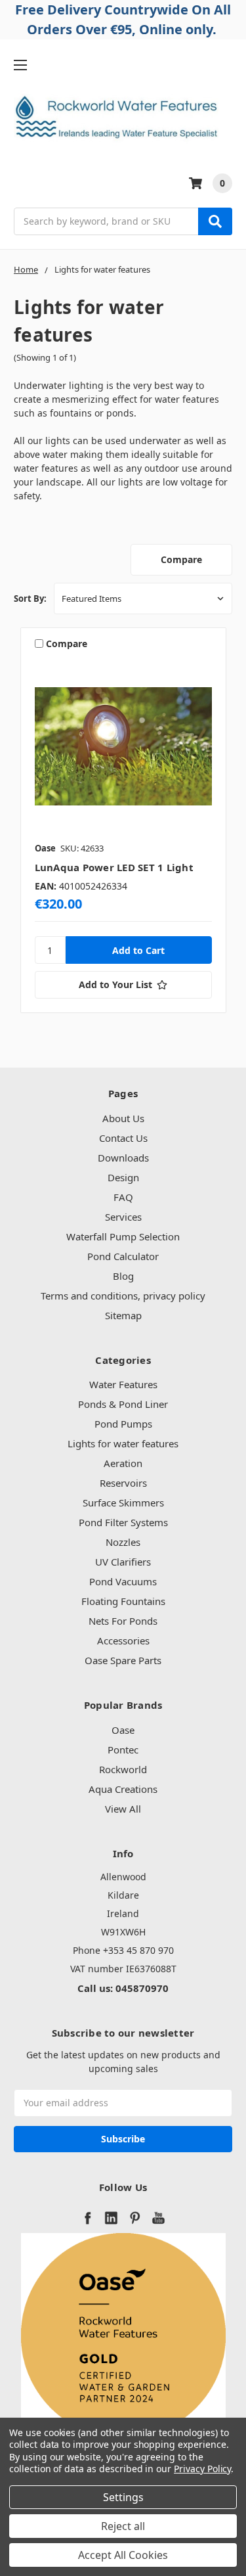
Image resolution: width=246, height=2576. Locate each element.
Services (123, 1216)
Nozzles (123, 1541)
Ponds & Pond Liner (123, 1404)
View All (123, 1808)
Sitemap (123, 1315)
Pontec (123, 1749)
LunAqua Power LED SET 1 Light (114, 867)
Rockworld (123, 1769)
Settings (123, 2497)
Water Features (123, 1384)
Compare (181, 559)
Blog (123, 1275)
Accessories (123, 1640)
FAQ (123, 1197)
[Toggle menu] (20, 65)
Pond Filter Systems (123, 1522)
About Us (123, 1118)
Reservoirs (123, 1482)
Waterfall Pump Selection (123, 1236)
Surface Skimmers (123, 1502)
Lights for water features (123, 1443)
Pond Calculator (123, 1256)
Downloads (123, 1157)
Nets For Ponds (123, 1620)
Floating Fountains (123, 1601)
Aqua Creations (123, 1789)
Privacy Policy (202, 2468)
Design (123, 1177)
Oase (123, 1729)
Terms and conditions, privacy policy (123, 1295)
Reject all (123, 2526)
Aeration (123, 1463)
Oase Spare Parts (123, 1660)
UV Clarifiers (123, 1561)
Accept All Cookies (123, 2555)
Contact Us (123, 1137)
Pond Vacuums (123, 1581)
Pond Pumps (123, 1423)
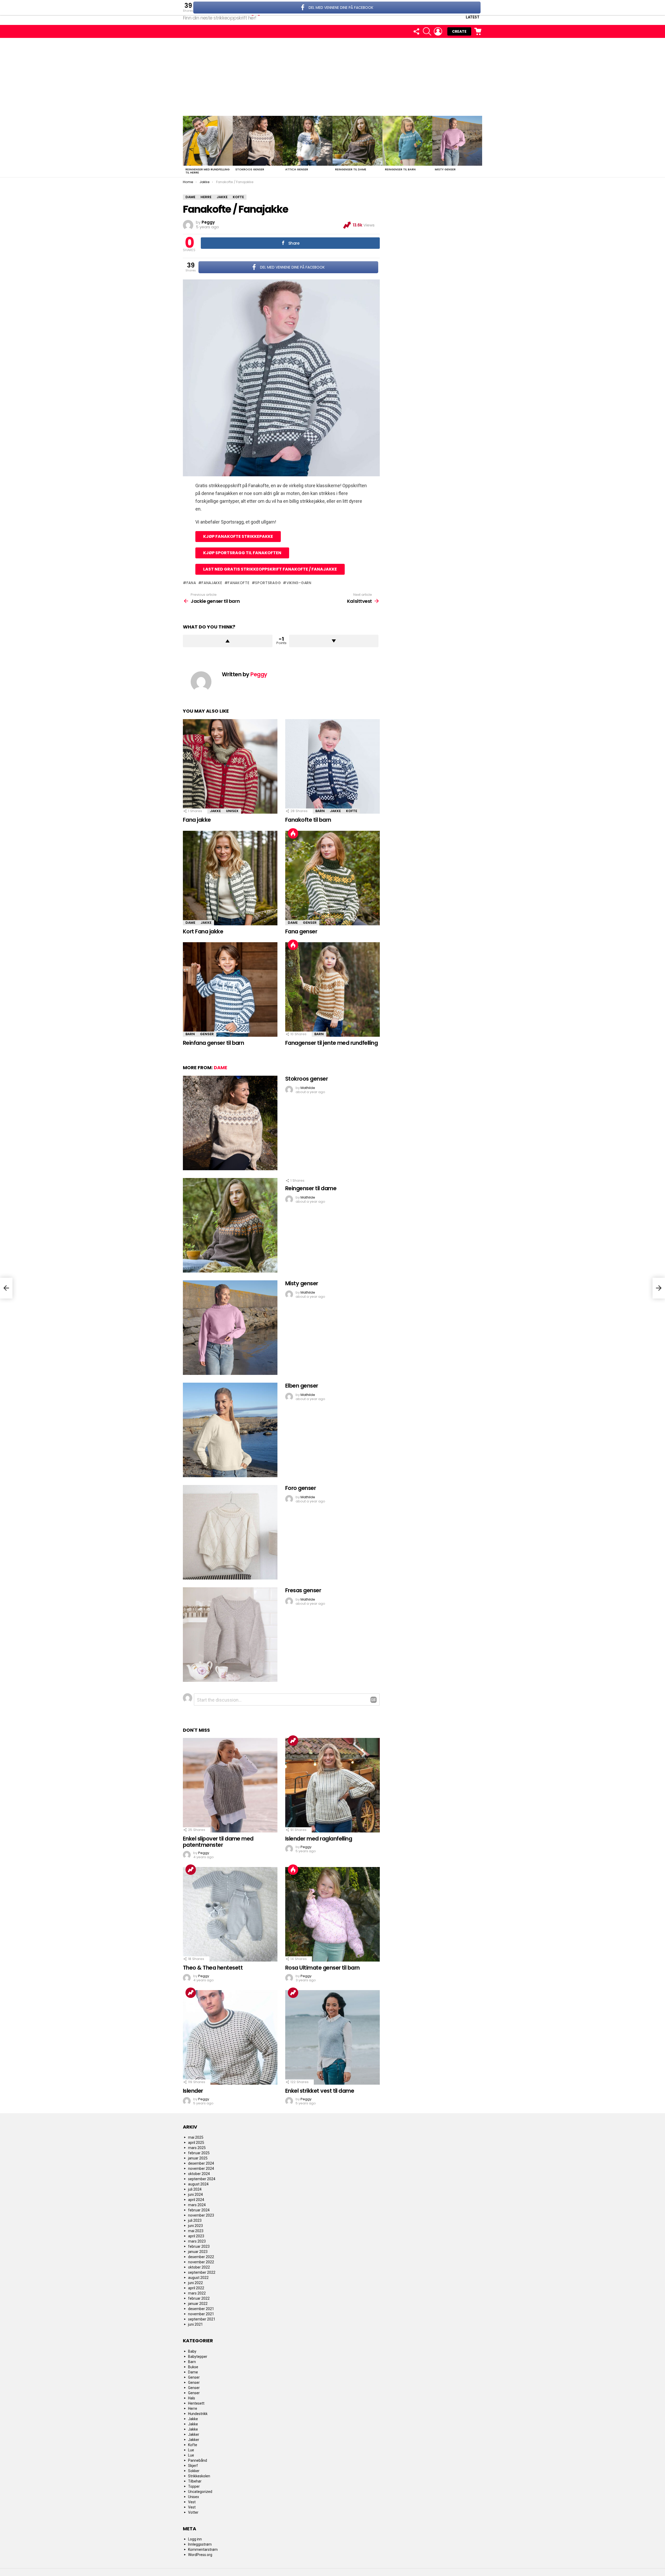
__________
▶ _Task to carry out_:
Skip the pictures. Please copy exactly the lines from the one with "Accessories (123, 1640)" through the final line of the material above, both ends included.

▶ _Result of this task_:
Accessories (123, 1640)
FAQ (123, 1197)
[Toggle menu] (20, 65)
Pond Filter Systems (123, 1522)
About Us (123, 1118)
Reservoirs (123, 1482)
Waterfall Pump Selection (123, 1236)
Surface Skimmers (123, 1502)
Lights for water features (123, 1443)
Pond Calculator (123, 1256)
Downloads (123, 1157)
Nets For Ponds (123, 1620)
Floating Fountains (123, 1601)
Aqua Creations (123, 1789)
Privacy Policy (202, 2468)
Design (123, 1177)
Oase (123, 1729)
Terms and conditions, privacy policy (123, 1295)
Reject all (123, 2526)
Aeration (123, 1463)
Oase Spare Parts (123, 1660)
UV Clarifiers (123, 1561)
Accept All Cookies (123, 2555)
Contact Us (123, 1137)
Pond Vacuums (123, 1581)
Pond Pumps (123, 1423)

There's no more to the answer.